A 2ª Turma do Supremo Tribunal Federal decidiu manter a prisão preventiva do advogado Daniel Monteiro, investigado no caso envolvendo o Banco Master.
A decisão foi publicada nesta sexta-feira e contrariou o voto do ministro Gilmar Mendes, que defendia a substituição da prisão por medidas cautelares alternativas.
O placar final ficou em 3 votos a 1, consolidando a posição do ministro André Mendonça, relator que havia autorizado a prisão preventiva.
O que pesa na investigação
Segundo a Polícia Federal, Daniel Monteiro teria negociado propina de R$ 146 milhões com Daniel Vorcaro.
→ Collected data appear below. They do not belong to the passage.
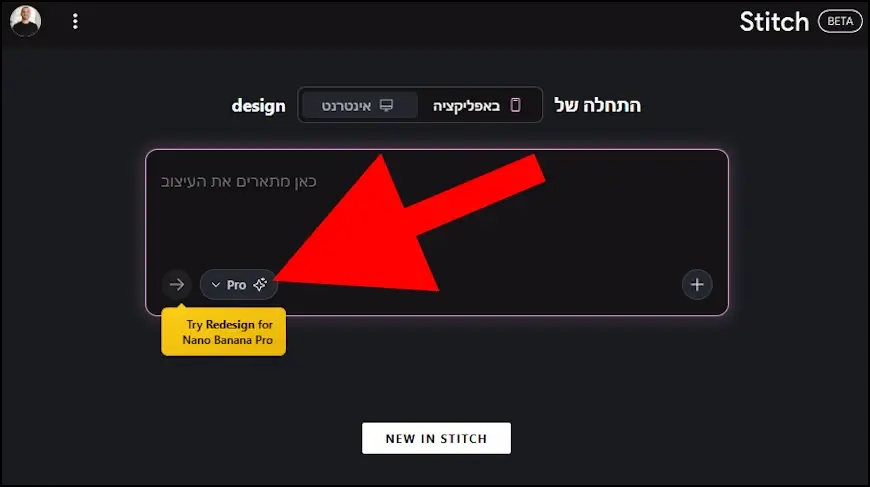The width and height of the screenshot is (870, 487).
Task: Click the monitor icon in the mode switcher
Action: click(386, 105)
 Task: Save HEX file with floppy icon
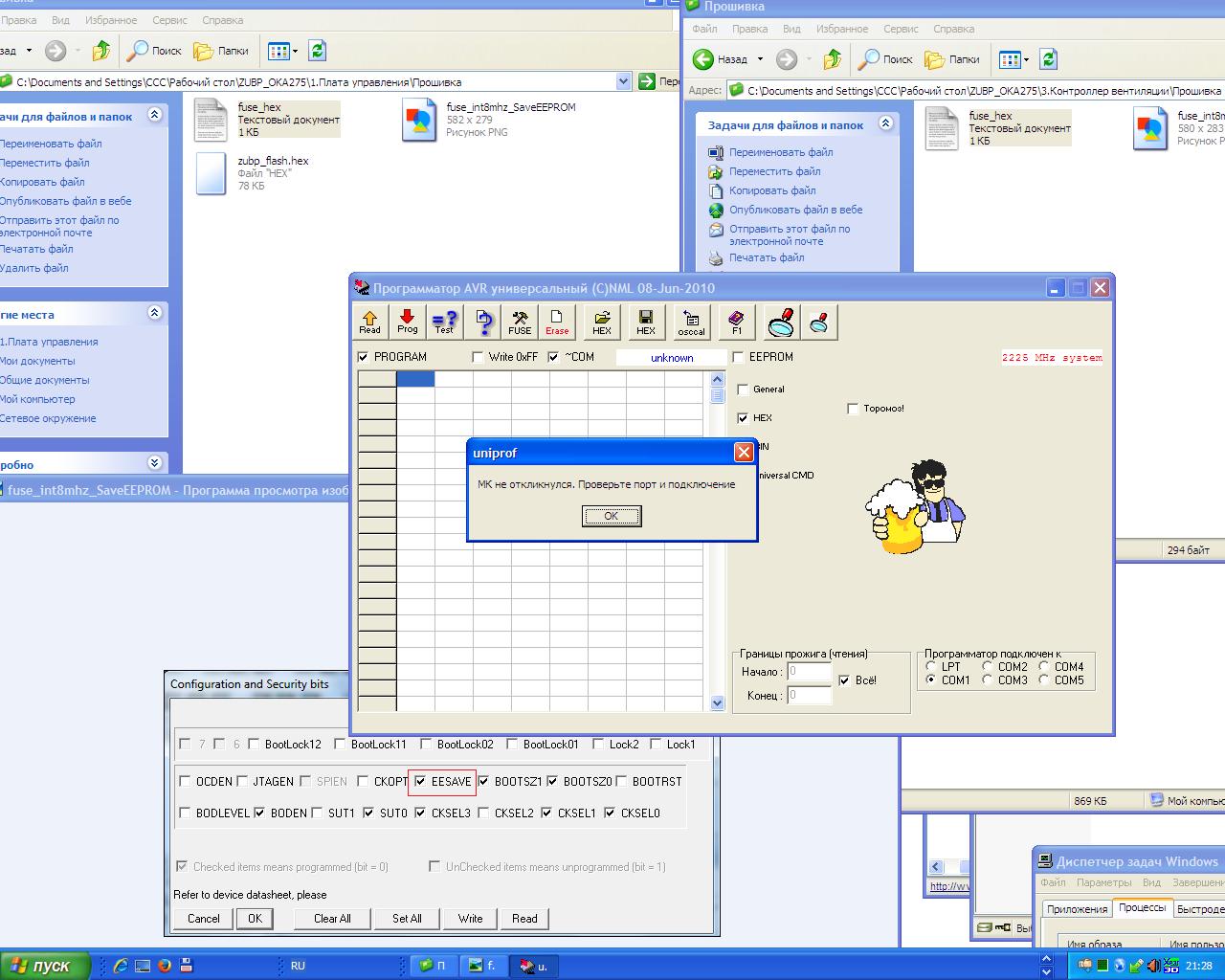646,322
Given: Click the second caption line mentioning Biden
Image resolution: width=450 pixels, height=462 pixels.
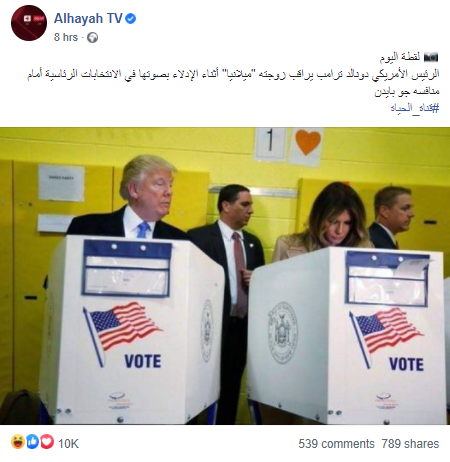Looking at the screenshot, I should pyautogui.click(x=407, y=91).
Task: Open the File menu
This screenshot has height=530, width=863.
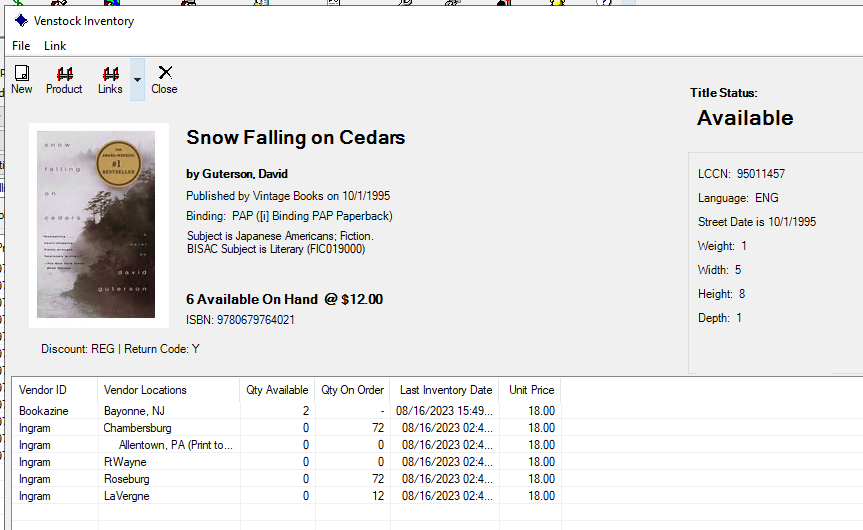Action: (21, 46)
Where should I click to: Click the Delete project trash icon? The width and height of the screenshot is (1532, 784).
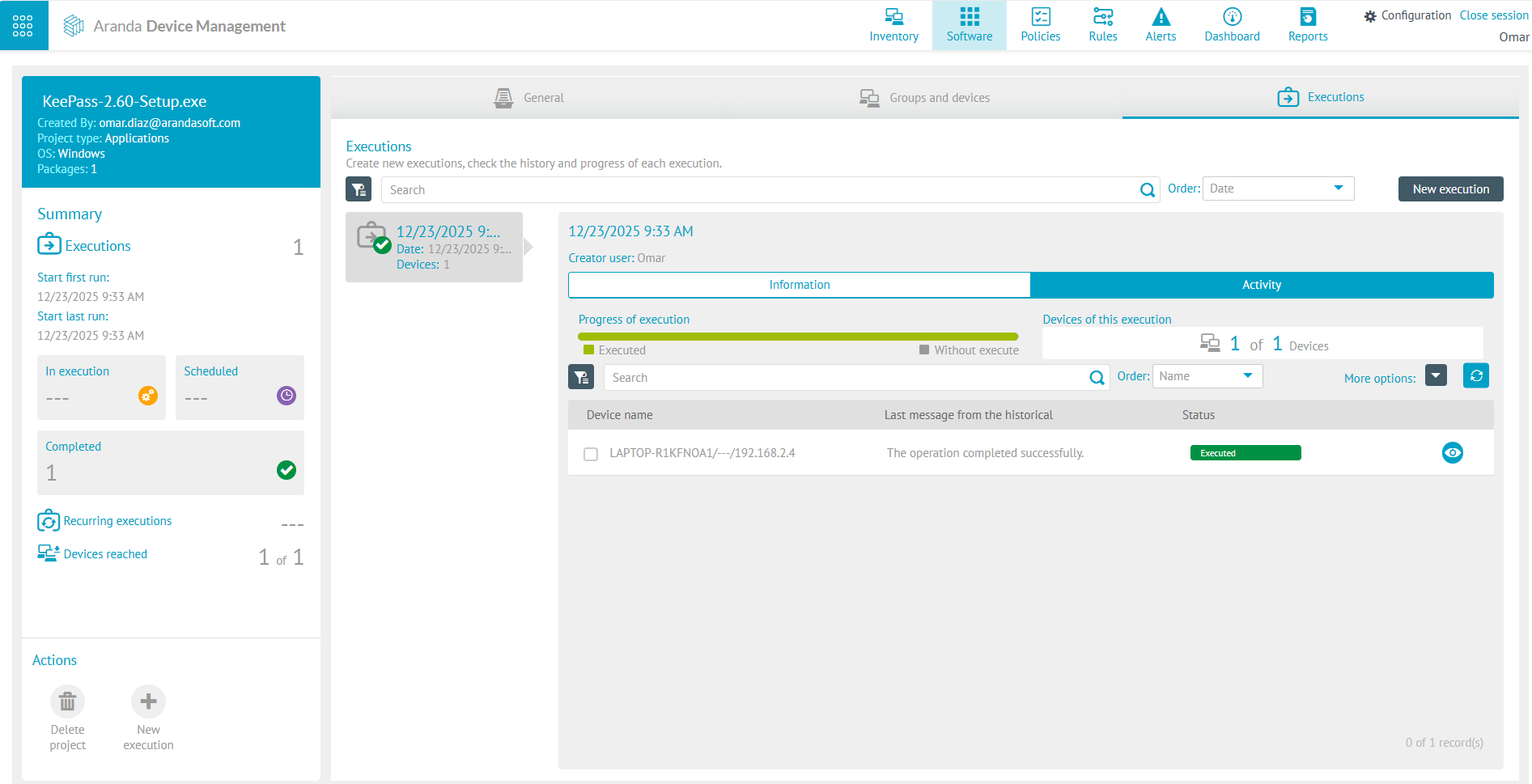(67, 701)
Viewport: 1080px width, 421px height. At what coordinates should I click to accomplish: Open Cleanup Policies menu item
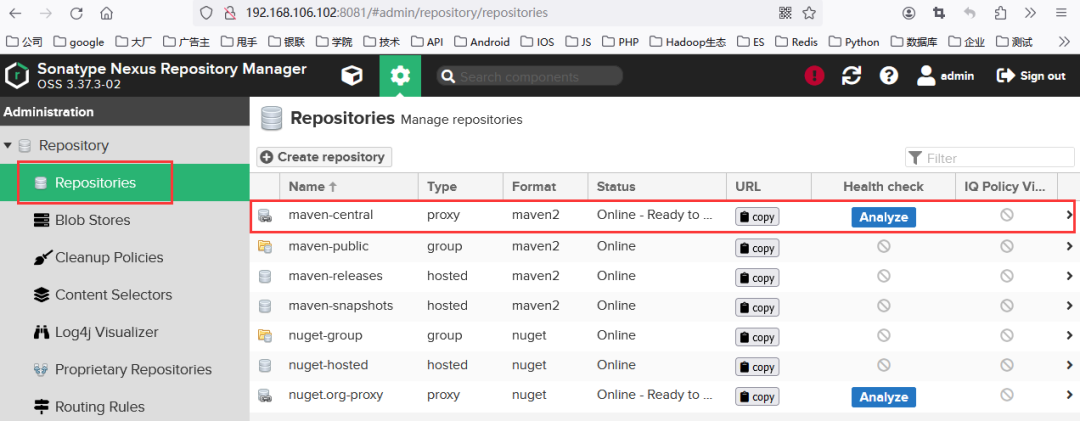[x=98, y=258]
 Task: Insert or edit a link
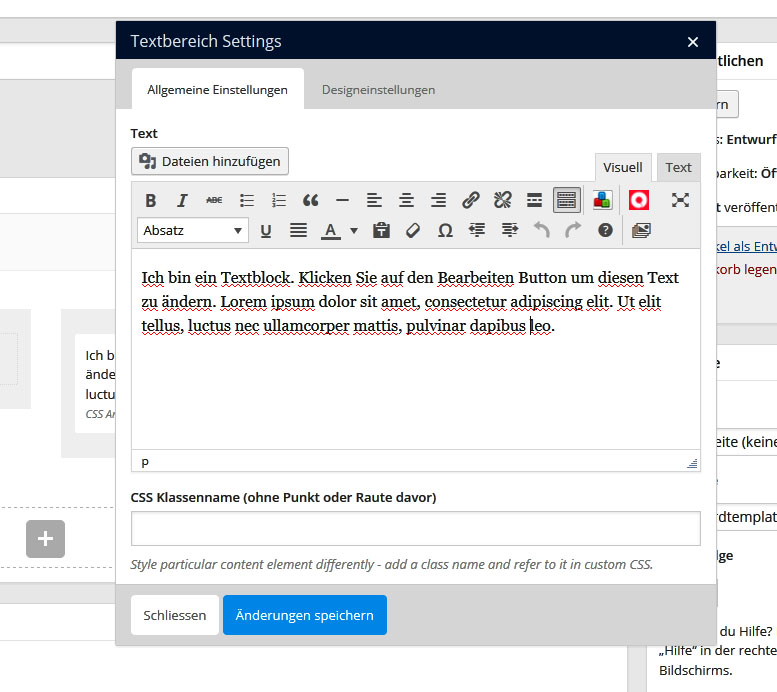(471, 200)
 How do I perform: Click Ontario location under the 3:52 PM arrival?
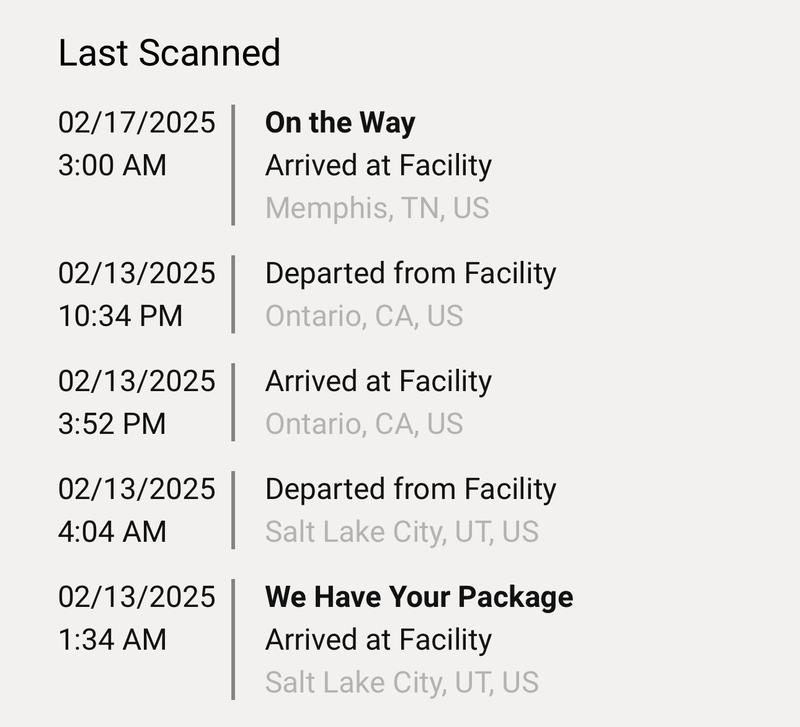point(364,424)
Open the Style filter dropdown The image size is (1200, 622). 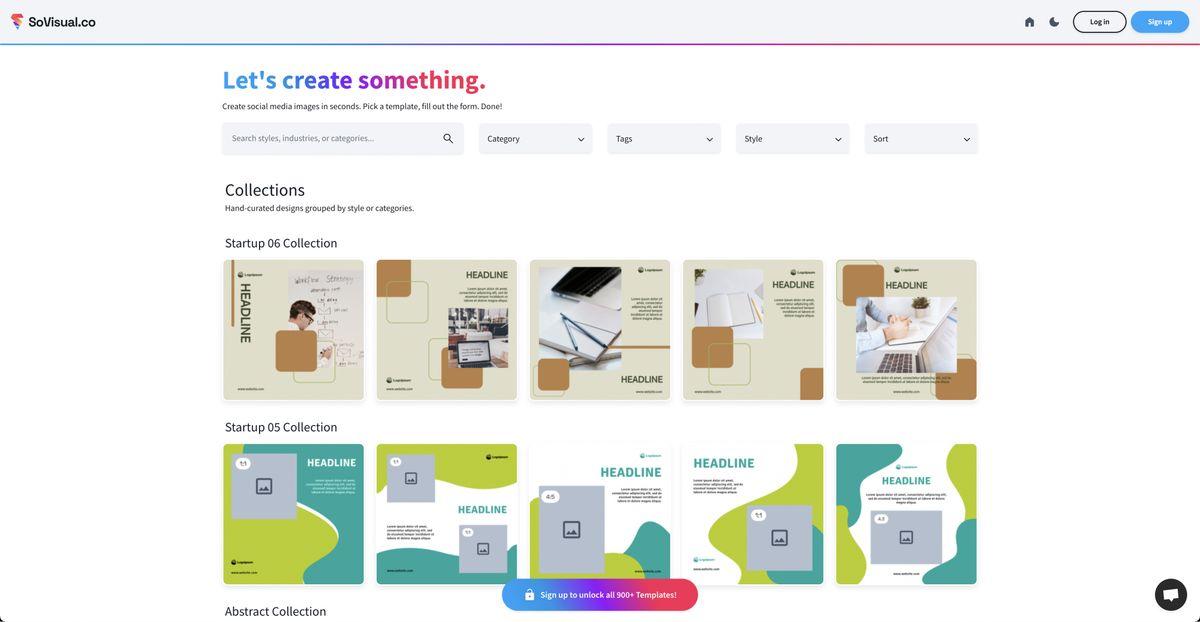[792, 139]
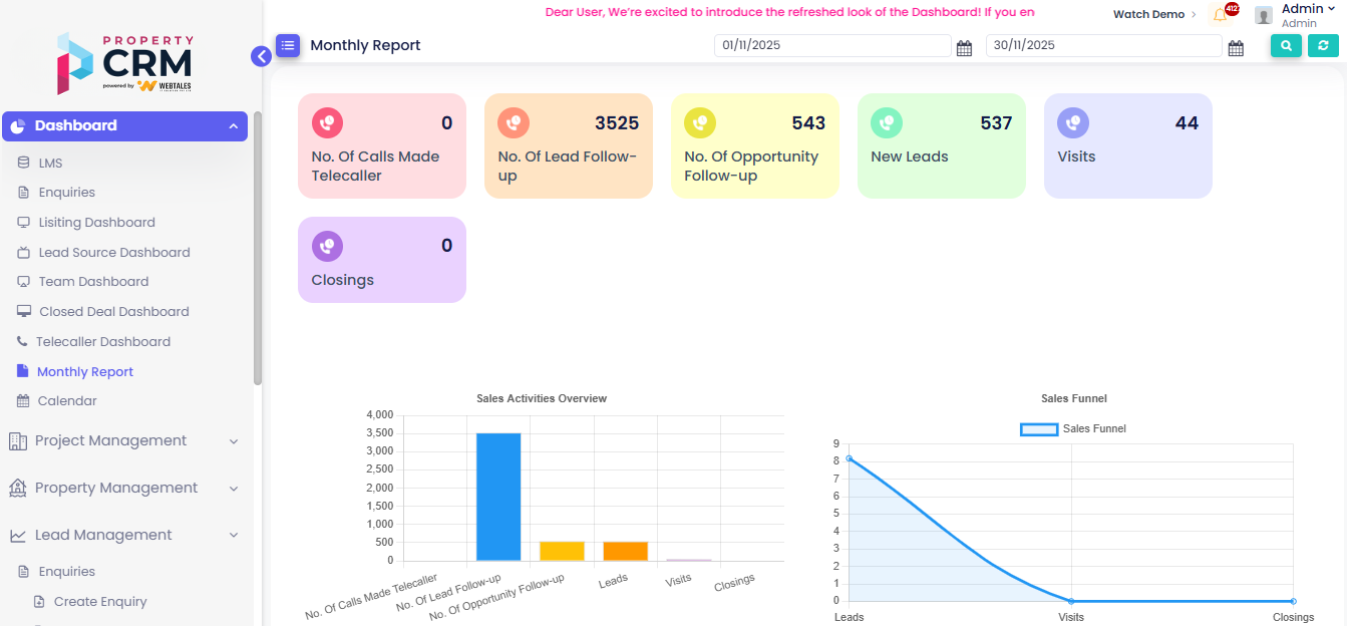Click the teal search button
Screen dimensions: 1347x633
[1286, 46]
As apurações indicam ainda que cerca de R$ 74 milhões teriam sido efetivamente repassados.
Gilmar ficou isolado
Gilmar Mendes propôs a troca da prisão preventiva por medidas como:
- uso de tornozeleira eletrônica
- suspensão temporária do exercício da advocacia
- proibição de mudança de endereço residencial
A proposta, porém, não teve apoio suficiente entre os ministros da turma.
Caso aumenta pressão
O julgamento reforça a gravidade atribuída pelo Supremo às investigações envolvendo o caso Master e amplia a pressão sobre os personagens citados no processo.
Nos bastidores jurídicos, o resultado também foi lido como uma derrota relevante de Gilmar Mendes dentro da turma.